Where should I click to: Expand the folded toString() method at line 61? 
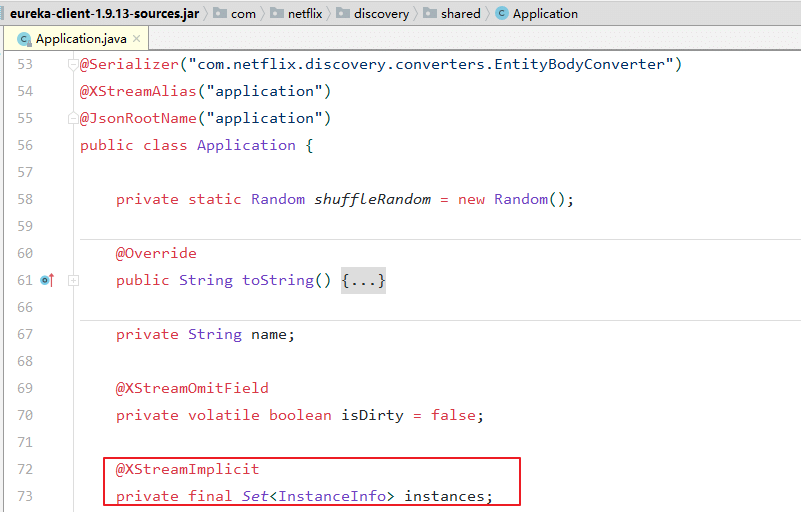coord(73,281)
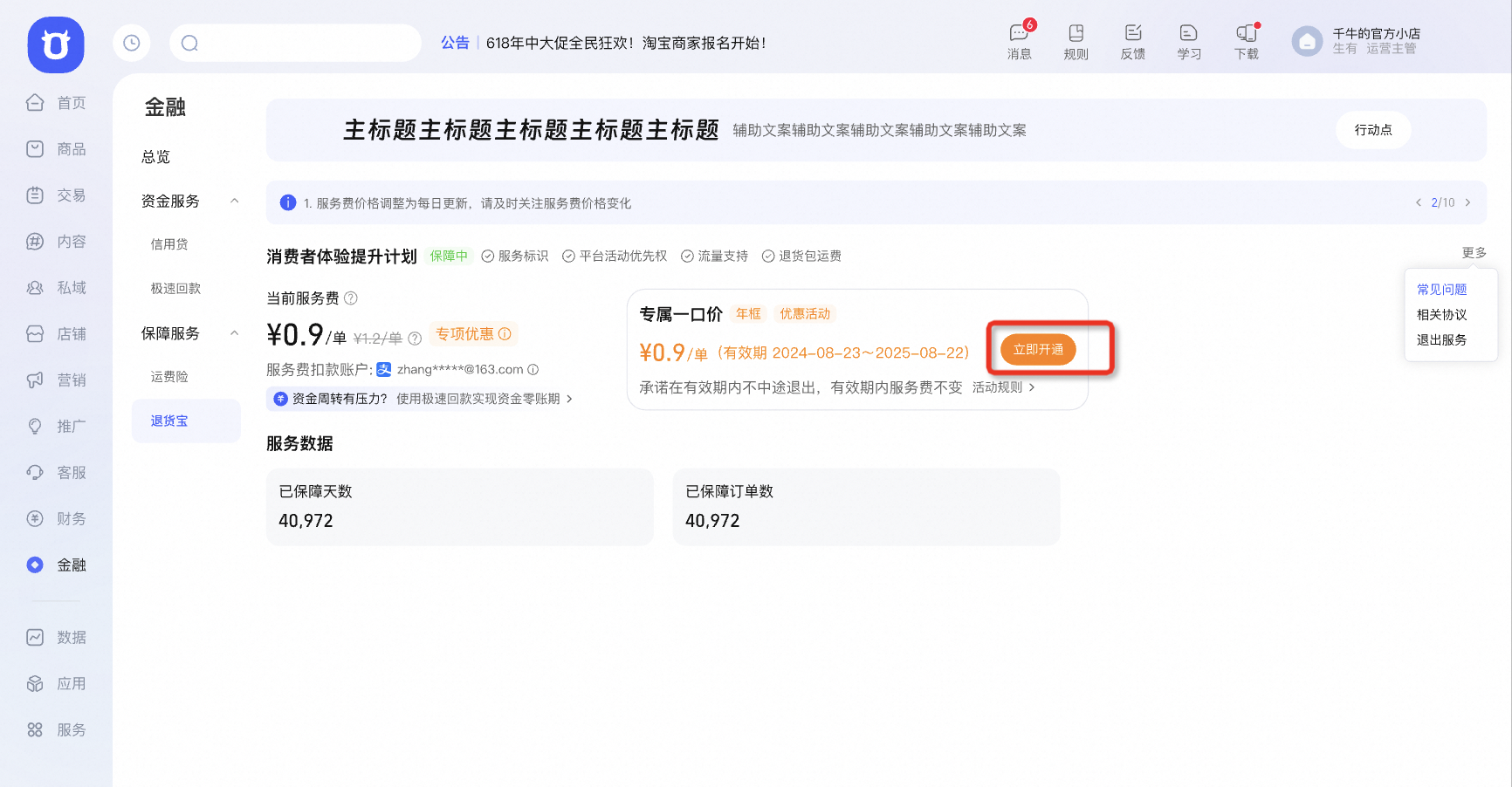Viewport: 1512px width, 787px height.
Task: Choose 退出服务 in the more menu
Action: click(1441, 340)
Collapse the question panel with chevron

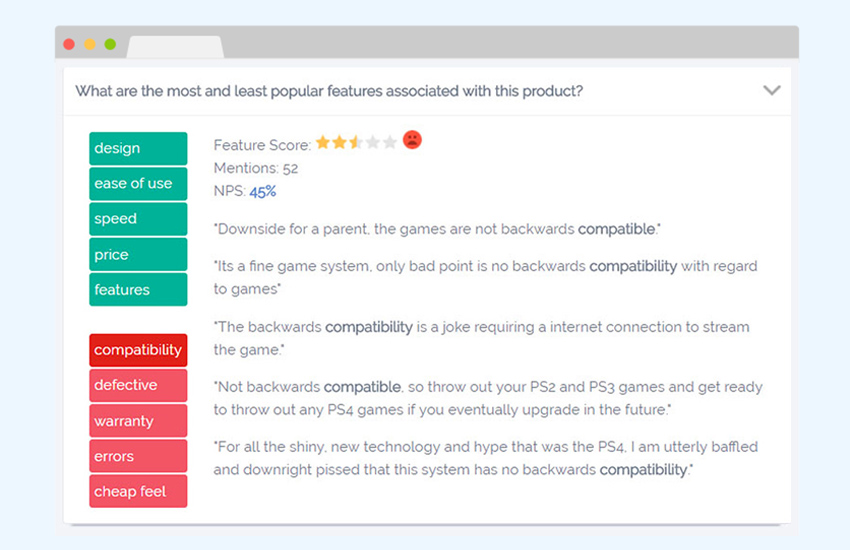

───

Return each of the lines exactly as they appear above, with no images.

Where should I click to: Expand the folded toString() method at line 61? 
coord(73,281)
Viewport: 1512px width, 787px height.
Task: Choose 退出服务 in the more menu
Action: click(1441, 340)
Collapse the question panel with chevron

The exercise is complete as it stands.